South Korean, 1937-2022

HAN Chungshik was a photographer, theorist, and educator who developed a formalist photographic practice grounded in Korean aesthetics and Eastern philosophy at a time when realism was the dominant mode in Korean photography. For him, photography was not only a theoretical object of study but also a way to give visual form to his philosophical reflections. A central aspect of his work was his deep engagement with nature. Nature was not simply a backdrop but the main subject of his images. Through it, he explored reverence, balance, and the relationship between the self and the natural world. For Han, nature did not carry meaning on its own. It found significance only through its relationship with the human.

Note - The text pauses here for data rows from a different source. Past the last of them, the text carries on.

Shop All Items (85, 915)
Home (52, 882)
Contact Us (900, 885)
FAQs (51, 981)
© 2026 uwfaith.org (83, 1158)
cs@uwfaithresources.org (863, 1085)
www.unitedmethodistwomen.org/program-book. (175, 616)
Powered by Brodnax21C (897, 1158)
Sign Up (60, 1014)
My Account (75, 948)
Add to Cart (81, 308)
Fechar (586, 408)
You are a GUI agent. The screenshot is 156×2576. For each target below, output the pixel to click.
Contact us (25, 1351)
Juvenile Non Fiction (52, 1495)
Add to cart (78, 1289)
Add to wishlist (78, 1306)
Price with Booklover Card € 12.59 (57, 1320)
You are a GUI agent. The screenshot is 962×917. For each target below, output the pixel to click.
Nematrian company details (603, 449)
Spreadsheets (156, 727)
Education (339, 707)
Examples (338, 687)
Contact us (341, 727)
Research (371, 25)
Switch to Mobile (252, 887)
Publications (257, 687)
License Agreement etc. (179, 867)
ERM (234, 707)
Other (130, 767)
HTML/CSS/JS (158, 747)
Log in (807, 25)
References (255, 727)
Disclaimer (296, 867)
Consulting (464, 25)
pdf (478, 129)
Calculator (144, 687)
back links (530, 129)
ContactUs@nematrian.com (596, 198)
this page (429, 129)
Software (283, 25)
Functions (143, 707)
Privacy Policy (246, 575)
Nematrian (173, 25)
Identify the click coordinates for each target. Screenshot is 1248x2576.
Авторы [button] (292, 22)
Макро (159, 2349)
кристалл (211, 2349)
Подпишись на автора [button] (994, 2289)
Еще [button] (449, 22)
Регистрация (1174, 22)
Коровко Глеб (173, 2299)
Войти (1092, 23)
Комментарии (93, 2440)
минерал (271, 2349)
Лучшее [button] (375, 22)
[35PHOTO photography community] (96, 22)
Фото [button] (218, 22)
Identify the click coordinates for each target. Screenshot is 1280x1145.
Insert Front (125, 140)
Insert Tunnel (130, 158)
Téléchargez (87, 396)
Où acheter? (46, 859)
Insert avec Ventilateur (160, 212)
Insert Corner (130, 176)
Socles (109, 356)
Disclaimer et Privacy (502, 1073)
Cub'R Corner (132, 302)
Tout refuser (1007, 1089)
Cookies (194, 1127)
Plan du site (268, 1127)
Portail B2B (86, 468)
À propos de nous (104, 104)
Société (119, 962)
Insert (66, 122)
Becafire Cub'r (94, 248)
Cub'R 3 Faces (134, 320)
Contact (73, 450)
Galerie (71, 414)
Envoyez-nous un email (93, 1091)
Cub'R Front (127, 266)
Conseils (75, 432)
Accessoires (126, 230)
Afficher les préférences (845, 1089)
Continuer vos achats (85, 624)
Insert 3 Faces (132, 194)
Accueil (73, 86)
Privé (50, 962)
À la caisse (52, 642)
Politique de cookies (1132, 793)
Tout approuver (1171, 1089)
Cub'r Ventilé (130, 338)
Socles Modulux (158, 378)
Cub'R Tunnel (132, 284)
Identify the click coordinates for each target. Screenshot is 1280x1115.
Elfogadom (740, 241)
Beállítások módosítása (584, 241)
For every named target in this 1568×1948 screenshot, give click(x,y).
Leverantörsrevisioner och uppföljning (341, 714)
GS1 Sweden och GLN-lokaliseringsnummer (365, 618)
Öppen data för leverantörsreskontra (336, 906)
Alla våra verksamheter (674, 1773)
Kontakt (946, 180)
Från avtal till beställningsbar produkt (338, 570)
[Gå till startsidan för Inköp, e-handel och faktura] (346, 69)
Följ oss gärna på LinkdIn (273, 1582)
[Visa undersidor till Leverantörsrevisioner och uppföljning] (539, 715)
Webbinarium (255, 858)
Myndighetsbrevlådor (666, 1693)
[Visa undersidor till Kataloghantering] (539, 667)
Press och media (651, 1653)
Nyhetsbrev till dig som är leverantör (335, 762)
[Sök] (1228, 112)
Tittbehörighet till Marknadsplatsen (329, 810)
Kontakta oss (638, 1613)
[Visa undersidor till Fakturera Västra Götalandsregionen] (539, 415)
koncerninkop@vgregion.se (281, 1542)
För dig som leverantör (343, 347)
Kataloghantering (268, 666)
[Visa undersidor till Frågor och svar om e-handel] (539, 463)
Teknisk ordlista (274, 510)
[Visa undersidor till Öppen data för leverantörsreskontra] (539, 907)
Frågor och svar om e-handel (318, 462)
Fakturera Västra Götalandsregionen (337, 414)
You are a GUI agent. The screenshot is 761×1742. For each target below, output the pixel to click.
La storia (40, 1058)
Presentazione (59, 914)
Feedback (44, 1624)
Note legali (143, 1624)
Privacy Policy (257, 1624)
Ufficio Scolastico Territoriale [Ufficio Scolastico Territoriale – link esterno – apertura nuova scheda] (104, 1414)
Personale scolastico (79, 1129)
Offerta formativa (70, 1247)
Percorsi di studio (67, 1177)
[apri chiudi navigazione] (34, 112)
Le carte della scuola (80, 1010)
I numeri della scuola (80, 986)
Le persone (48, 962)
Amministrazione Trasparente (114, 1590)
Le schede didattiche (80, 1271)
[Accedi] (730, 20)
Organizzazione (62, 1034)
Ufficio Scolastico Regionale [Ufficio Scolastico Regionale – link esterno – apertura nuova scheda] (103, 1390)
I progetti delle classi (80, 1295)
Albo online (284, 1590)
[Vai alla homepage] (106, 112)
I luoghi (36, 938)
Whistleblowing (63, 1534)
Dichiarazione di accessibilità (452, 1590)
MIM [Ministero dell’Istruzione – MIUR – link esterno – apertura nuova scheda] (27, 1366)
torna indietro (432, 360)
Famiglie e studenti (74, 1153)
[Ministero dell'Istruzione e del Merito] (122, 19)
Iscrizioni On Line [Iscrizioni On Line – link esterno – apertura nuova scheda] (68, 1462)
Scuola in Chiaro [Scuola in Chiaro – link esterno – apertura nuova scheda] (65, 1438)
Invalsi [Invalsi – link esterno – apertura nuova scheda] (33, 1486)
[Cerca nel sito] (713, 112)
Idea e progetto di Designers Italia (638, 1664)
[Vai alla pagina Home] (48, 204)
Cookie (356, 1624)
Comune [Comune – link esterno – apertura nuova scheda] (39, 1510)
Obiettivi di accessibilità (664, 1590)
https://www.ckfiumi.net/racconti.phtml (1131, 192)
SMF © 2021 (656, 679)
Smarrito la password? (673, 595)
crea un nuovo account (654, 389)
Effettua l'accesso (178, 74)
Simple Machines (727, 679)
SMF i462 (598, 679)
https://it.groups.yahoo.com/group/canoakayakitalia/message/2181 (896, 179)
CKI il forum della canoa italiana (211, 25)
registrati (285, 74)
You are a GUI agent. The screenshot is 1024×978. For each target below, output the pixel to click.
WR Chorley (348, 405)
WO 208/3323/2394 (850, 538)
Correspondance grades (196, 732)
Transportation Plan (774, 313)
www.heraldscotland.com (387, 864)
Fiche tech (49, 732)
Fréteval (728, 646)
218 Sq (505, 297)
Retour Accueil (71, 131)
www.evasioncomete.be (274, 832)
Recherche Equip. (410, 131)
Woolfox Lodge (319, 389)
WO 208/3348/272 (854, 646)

Han’s Trunk series from the 1970s reflects his exploration of nature through photographic abstraction. In these images, trees take on ambiguous forms. Their surfaces echo human or animal faces, or recall parts of the body. Through abstraction, the tree becomes more than itself. It turns into a vessel for other beings, emotions, or states of mind. Han wrote: “Photographic abstraction can only be achieved by escaping the object. But how can photography, which cannot exist without concrete objects, escape them? When the object is no longer what is perceived first, when the photographer’s presence comes before form, and the image delivers a feeling before a shape, then photography has transcended the object. Abstraction begins when the object slips away from its primary meaning and gives rise to second and third layers of interpretation. It reaches a realm beyond meaning and form.” This merging of body and earth found fuller expression in the Physical Landscape series of the 1980s. Photographed in varied forms, the human foot appears not merely as a body part but as part of the terrain itself. As the title suggests, this is a landscape that is physical in the truest sense. In some images, feet sink into sand or dissolve into water. Of all bodily forms, the foot is the one most grounded in nature. Through the foot, the human touches the earth—and the earth, in turn, responds. In this sense, Physical Landscape is not just a title but a reflection of how body and eart2h are physically bound together. The Koyo: Serenity series, developed over two decades from the 1980s to the 2000s, distills Han’s artistic vision and philosophical inquiry. In these works, he moves beyond form to contemplate the condition of existence itself. As he wrote: “Existence simply is. The silent rock does not stand where it is for a reason. Existence is beautiful—not because it is deemed beautiful, but because it is, in and of itself.” This untethered state of being—quiet, timeless, and without cause—flows into the notion of koyo, or “stillness,” from which the series takes its name. “Existence is still. … ‘Stillness’ is my name. The stillness in Han’s composed frames is not that of an isolated or autonomous entity. It becomes meaningful only in relation to the one who photographs and to those who stand before the image.